The Long and Short
Pemex faces challenges but gets support
Declan Hanlon | September 15, 2023
This document is intended for institutional investors and is not subject to all of the independence and disclosure standards applicable to debt research reports prepared for retail investors.
Mexico’s state-owned oil company, Pemex, finds itself with improving prospects of needed financial support from the government. Over the summer, there have been signs that the Mexican government’s 2024 budget may allocate explicit funds to address Pemex’s substantial public debt, which is set to exceed $11 billion in principal payments due next year.
This potential financial aid appears to perpetuate a “Band Aid” support strategy that has characterized President Andres Manuel Lopez Obrador’s (AMLO) administration. Although some investors have criticized the lack of a systemic solution to Pemex’s balance sheet problems, the cumulative direct and indirect support provided during AMLO’s tenure has surpassed $40 billion. With AMLO in his final year in office, the key question now is whether the incoming administration will maintain a similar interest in directing capital towards the beleaguered company.
In the short term, Pemex’s 10-year spreads have shown some improvement, narrowing from approximately 12% to around 550 bp above the sovereign benchmark. This improvement reflects growing expectations of support. However, despite the end of the blackout period for USD issuance in August, current yields do not suggest a high likelihood of new issuance. It looks like a yield threshold close to the 10% seen in Pemex’s most recent bond issue in February would be required to attract investor interest. Though theoretically, Pemex could benefit from duration, without incremental cost, the $68 dollar price 11.6% long bond suggests any investor appetite for par paper in that part of the curve to be essentially nil.
Pemex’s financial picture was temporarily brightened in July when it received approximately $3.8 billion in state support, sufficient to meet amortization requirements for the rest of the year.

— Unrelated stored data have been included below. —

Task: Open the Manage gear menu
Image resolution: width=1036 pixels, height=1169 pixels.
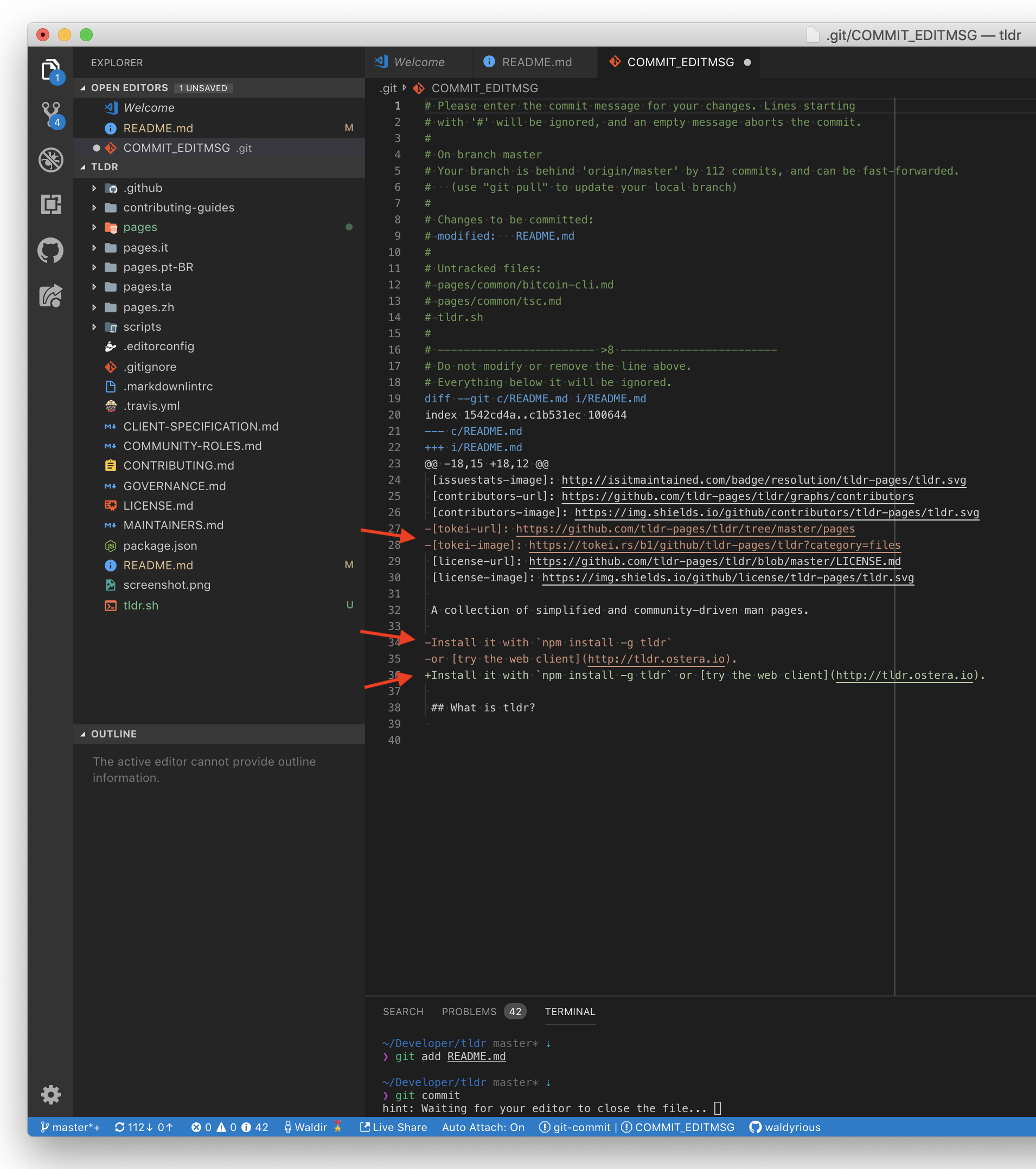Action: (51, 1094)
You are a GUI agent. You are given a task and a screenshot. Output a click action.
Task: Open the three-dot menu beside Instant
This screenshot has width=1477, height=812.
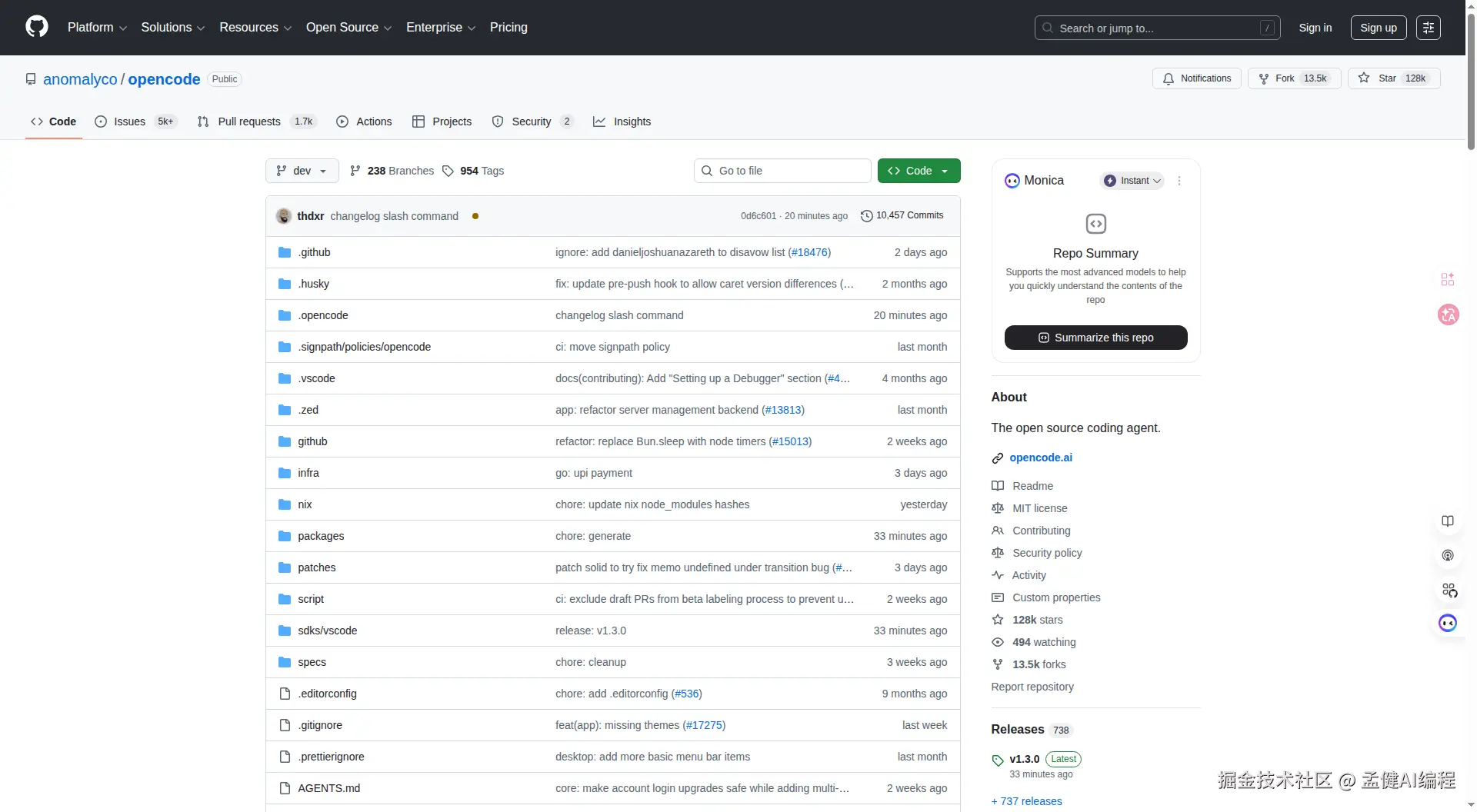[x=1179, y=180]
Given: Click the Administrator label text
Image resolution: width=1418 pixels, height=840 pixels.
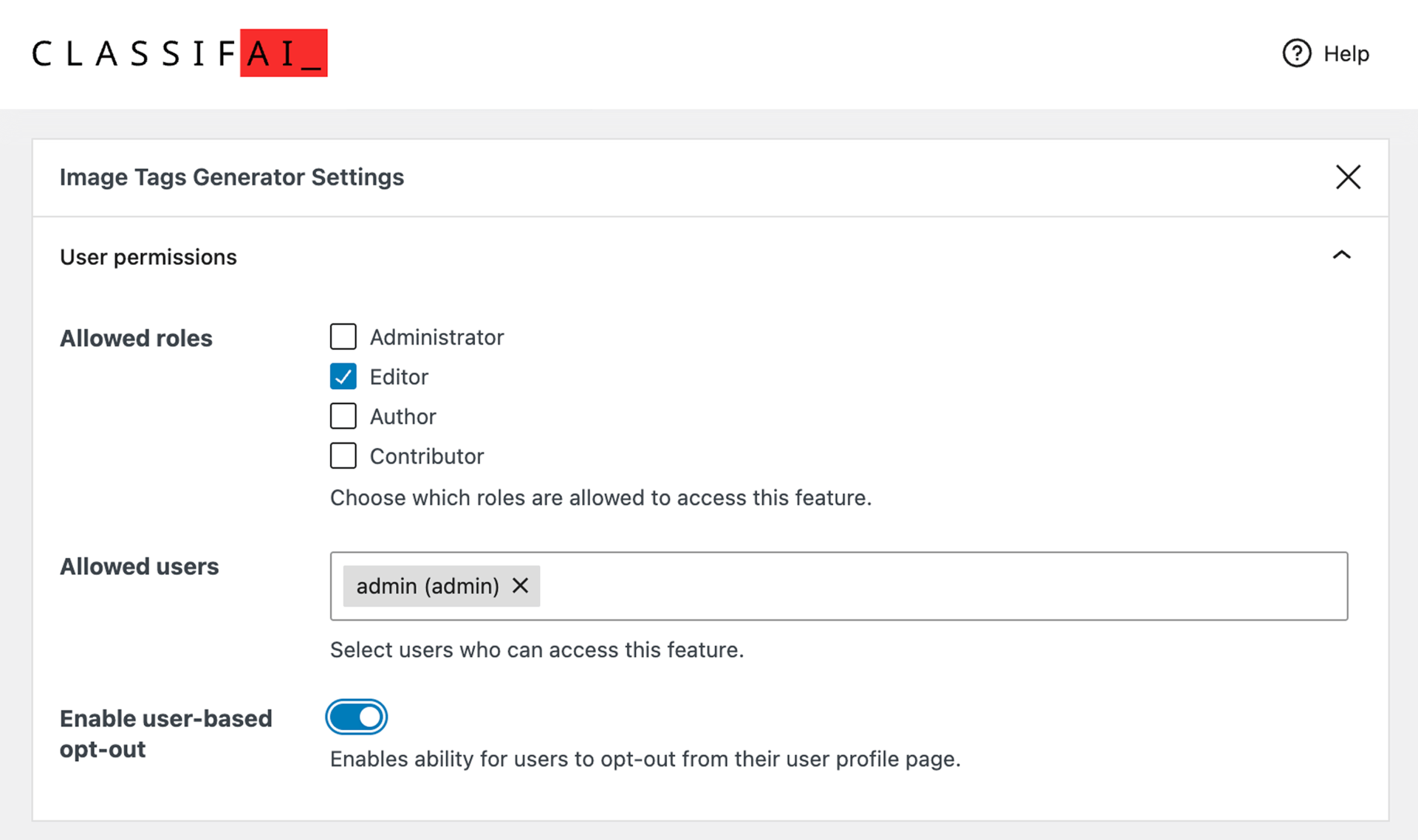Looking at the screenshot, I should pos(436,337).
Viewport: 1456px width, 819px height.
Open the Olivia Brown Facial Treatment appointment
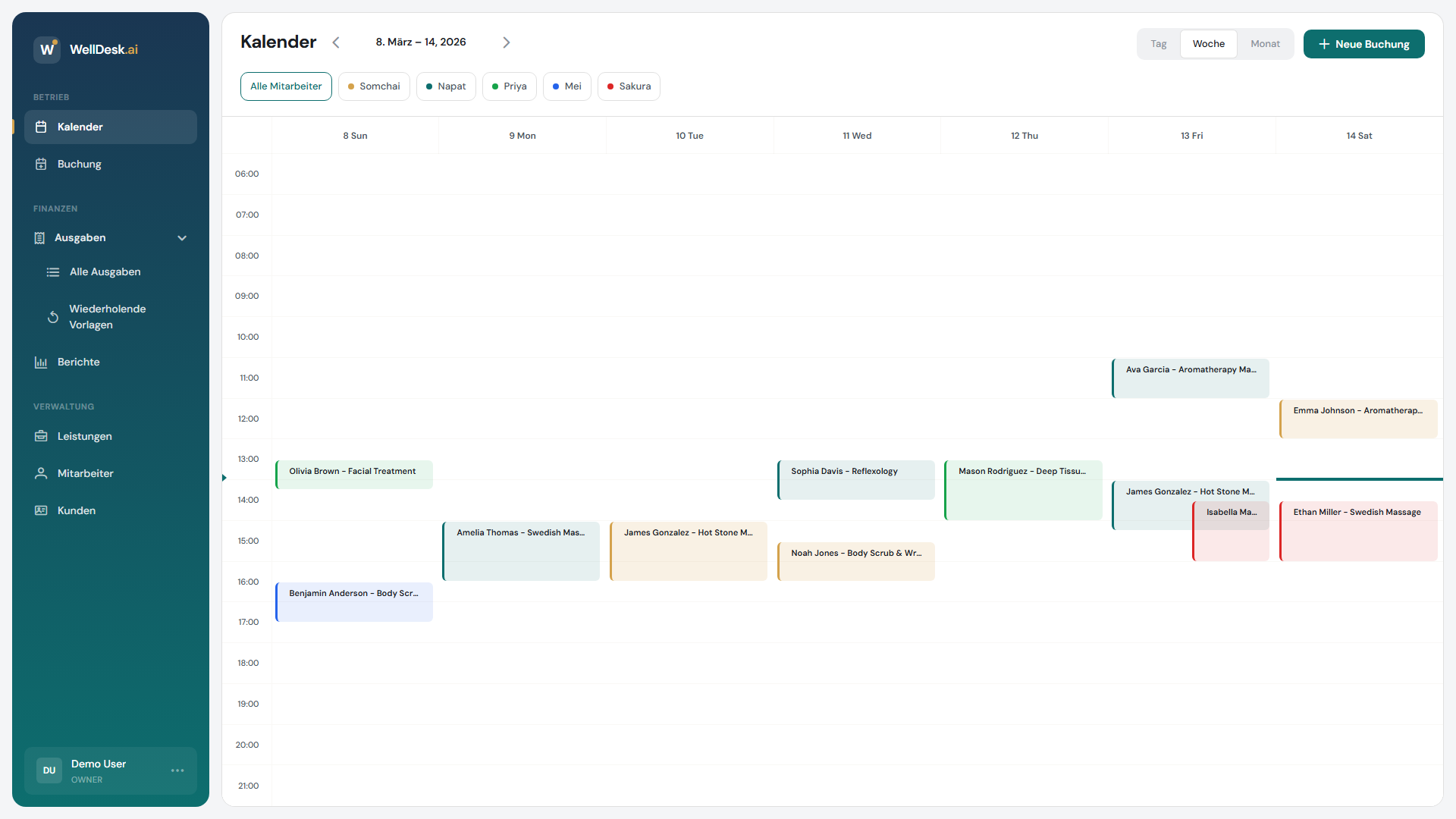(x=353, y=474)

However, some of this capital injection is likely to be allocated to operations or capital expenditures, potentially necessitating additional support by year-end. Contrary to reports, there are doubts about whether the equity injection came with requirements to cut capex or opex. Further, though Hacienda (Mexican Treasury) and Pemex decided on the most recent capital injection, another alternative was a secured oil receivables facility that could have generated $2 billion in cash this year with a up to $4 billion from 2024 through 2025. But the required high single digit interest rate apparently was unpalatable for the firm. This structure—oil contracts delivered to an SPV that subsequently issues secured financing—remains an option, as market conditions evolve.
Discussions apparently are underway to refinance the USD components of existing credit lines, including a $1.5 billion PMI line due in December this year and the remaining $8.0 billion jumbo line maturing in June 2024. While refinancing of the PMI line is expected, the new jumbo line may be smaller, possibly by as much as $2.50 billion, in response to reduced risk exposure requirements and ESG stipulations from the associated bank group. If market conditions do not align, it’s anticipated that governmental support will bridge the gap.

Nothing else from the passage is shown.